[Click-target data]
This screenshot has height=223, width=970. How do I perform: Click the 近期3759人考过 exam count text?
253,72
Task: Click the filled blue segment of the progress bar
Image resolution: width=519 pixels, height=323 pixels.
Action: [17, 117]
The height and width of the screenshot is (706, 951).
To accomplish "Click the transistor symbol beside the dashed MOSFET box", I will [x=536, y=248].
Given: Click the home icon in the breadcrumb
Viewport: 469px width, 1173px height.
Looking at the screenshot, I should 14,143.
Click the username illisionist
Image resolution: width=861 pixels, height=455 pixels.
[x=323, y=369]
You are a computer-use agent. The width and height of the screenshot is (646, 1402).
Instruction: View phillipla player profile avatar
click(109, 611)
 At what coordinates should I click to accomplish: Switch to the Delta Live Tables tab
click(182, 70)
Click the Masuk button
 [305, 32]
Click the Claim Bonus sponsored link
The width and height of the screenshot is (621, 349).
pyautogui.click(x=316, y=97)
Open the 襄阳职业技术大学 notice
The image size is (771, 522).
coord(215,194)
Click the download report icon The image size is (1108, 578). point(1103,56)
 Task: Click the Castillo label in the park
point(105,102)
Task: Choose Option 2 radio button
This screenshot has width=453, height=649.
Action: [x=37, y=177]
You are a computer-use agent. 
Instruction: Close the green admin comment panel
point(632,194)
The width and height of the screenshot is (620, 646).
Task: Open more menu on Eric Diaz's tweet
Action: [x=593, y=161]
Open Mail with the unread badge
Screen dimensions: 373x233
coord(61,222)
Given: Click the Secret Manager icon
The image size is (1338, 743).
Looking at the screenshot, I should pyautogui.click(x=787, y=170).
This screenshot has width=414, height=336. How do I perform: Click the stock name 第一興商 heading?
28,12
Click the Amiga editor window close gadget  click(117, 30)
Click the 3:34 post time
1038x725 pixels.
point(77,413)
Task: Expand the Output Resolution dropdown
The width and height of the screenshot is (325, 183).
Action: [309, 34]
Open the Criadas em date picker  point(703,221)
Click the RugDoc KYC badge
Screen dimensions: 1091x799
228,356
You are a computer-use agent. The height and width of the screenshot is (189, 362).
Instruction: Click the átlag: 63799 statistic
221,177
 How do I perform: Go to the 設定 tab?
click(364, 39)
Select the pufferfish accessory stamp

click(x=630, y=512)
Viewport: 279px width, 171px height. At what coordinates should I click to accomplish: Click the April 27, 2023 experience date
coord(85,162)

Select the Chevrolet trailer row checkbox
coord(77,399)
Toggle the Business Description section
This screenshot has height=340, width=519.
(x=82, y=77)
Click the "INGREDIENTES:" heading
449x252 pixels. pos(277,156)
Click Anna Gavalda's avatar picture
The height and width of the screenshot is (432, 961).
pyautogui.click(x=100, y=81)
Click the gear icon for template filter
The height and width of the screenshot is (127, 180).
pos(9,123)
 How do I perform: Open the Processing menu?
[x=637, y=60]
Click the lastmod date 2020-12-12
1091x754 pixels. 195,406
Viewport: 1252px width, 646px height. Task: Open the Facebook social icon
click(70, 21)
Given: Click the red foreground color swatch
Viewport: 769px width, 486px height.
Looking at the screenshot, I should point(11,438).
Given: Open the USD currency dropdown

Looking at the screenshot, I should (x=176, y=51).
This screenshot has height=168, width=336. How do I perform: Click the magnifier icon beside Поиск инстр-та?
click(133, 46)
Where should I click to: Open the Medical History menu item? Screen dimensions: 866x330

◆ WHAT IS EXPECTED ◆
Copy the records above word for word, starting at the line with "Task: Expand the Output Resolution dropdown" and ending with the line with "[x=637, y=60]", both included.

◆ SOLUTION FOR THIS EXERCISE ◆
Task: Expand the Output Resolution dropdown
The width and height of the screenshot is (325, 183).
Action: [309, 34]
Open the Criadas em date picker  point(703,221)
Click the RugDoc KYC badge
Screen dimensions: 1091x799
228,356
You are a computer-use agent. The height and width of the screenshot is (189, 362).
Instruction: Click the átlag: 63799 statistic
221,177
 How do I perform: Go to the 設定 tab?
click(364, 39)
Select the pufferfish accessory stamp

click(x=630, y=512)
Viewport: 279px width, 171px height. At what coordinates should I click to accomplish: Click the April 27, 2023 experience date
coord(85,162)

Select the Chevrolet trailer row checkbox
coord(77,399)
Toggle the Business Description section
This screenshot has height=340, width=519.
(x=82, y=77)
Click the "INGREDIENTES:" heading
449x252 pixels. pos(277,156)
Click Anna Gavalda's avatar picture
The height and width of the screenshot is (432, 961).
pyautogui.click(x=100, y=81)
Click the gear icon for template filter
The height and width of the screenshot is (127, 180).
pos(9,123)
 How do I perform: Open the Processing menu?
[x=637, y=60]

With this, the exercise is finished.